TRAVAUX PUBLICS. Quelle place pour les infrastructures de transport et d'énergie à l'heure d'une transition environnementale plus que jamais d'actualité avec la crise du Covid ? Les entreprises de travaux publics, qui alarment sur la chute de la commande publique engendrée par les confinements sanitaires, réaffirment que "l'investissement dans les infrastructures est un investissement de relance".
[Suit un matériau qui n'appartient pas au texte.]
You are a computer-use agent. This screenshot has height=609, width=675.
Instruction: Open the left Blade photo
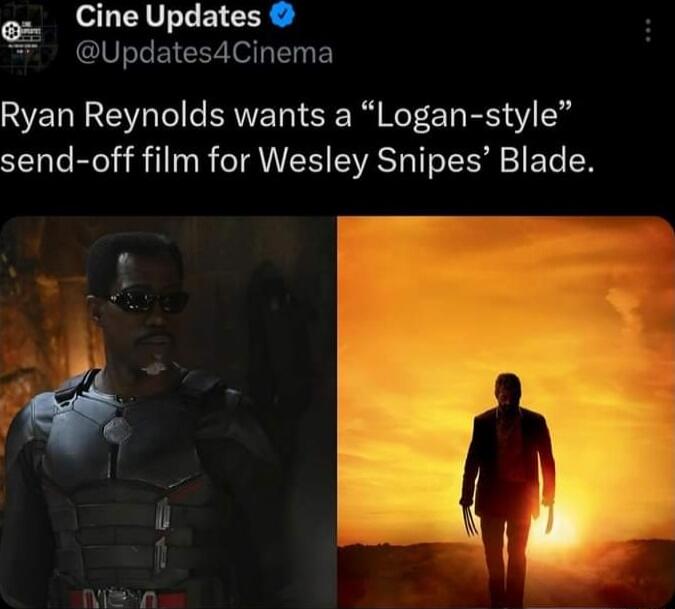168,412
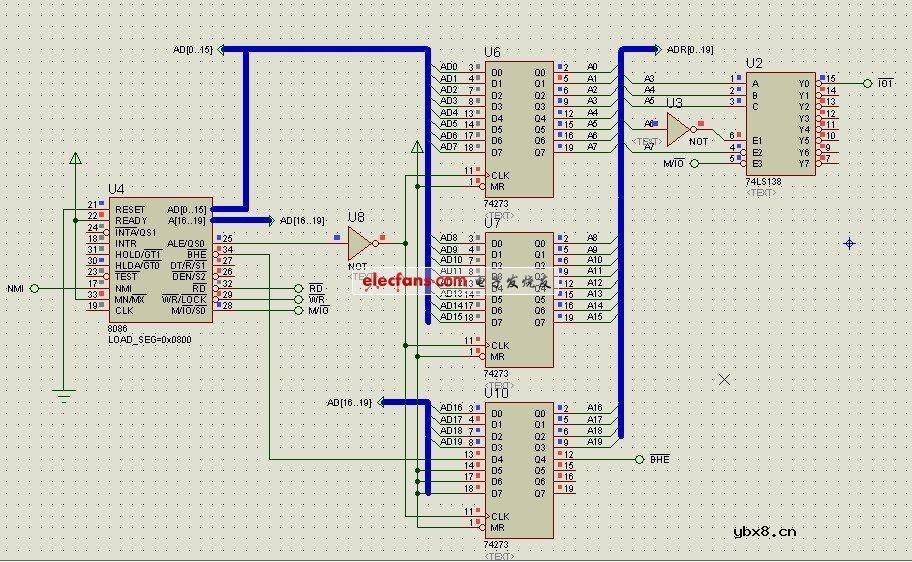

La crise du Covid a ravivé les réflexions autour de la transition écologique et de la préservation de l'environnement et, parmi tous les sujets et les enjeux brassés, questionné le rôle et la place des infrastructures de transport et d'énergie dans un monde qui se voudrait - du moins dans les discours, en attendant de voir dans les actes - plus sobre et plus résilient dans sa consommation de l'espace et des ressources. Alors que la commande publique connaît une lourde chute depuis le premier confinement sanitaire, les entreprises de travaux publics saisissent l'occasion pour réaffirmer qu'elles peuvent se réinventer pour accompagner le mouvement de la transition écologique.

 

L'enjeu est d'autant plus vital pour la filière et ses 300.000 collaborateurs que la mobilité pèse pour 60% des usages des infrastructures, contre 20% pour les énergies (électricité, gaz...), 15% pour les fluides (eau, réseaux de chaleur et de froid...) et seulement 5% pour le numérique. Mais si les professionnels estiment que les opérations de maintenance représentent 40% de l'activité des infrastructures, les travaux de construction neuve, eux, se chiffrent tout de même à 60% du volume d'activité global.

 

Renouveler les infrastructures, mais aussi leur utilisation

 

Les projets ne manqueraient donc pas, si l'on en croit Xavier Neuschwander, président de la Commission technique et innovation de la Fédération nationale des travaux publics (FNTP) : "Il faut embarquer nos 8.000 entreprises avec leurs forces et leurs faiblesses dans la transition écologique. Pour cela, il faut actionner des leviers, établir un mode d'emploi, utiliser le potentiel du numérique, les aider à lever un certain nombre d'obstacles réglementaires, former les personnels", a-t-il déclaré lors d'un débat organisé avec l'association Équilibre des énergies. Pour lui, "le numérique est un axe essentiel de la décarbonation car il a un impact sur la durée de vie de l'infrastructure, sa conception, sa construction, son entretien et sa maintenance. Après, il faut agir sur les usages des infrastructures." On estime en effet que l'utilisation à proprement parler des infrastructures est actuellement responsable de 54% des émissions de dioxyde de carbone (CO2) de la France, soit 350 millions de tonnes équivalent CO2. Dans le détail, les réseaux d'énergies et de fluides pèsent pour 54% de ce chiffre, et le transport logistique pour 46%.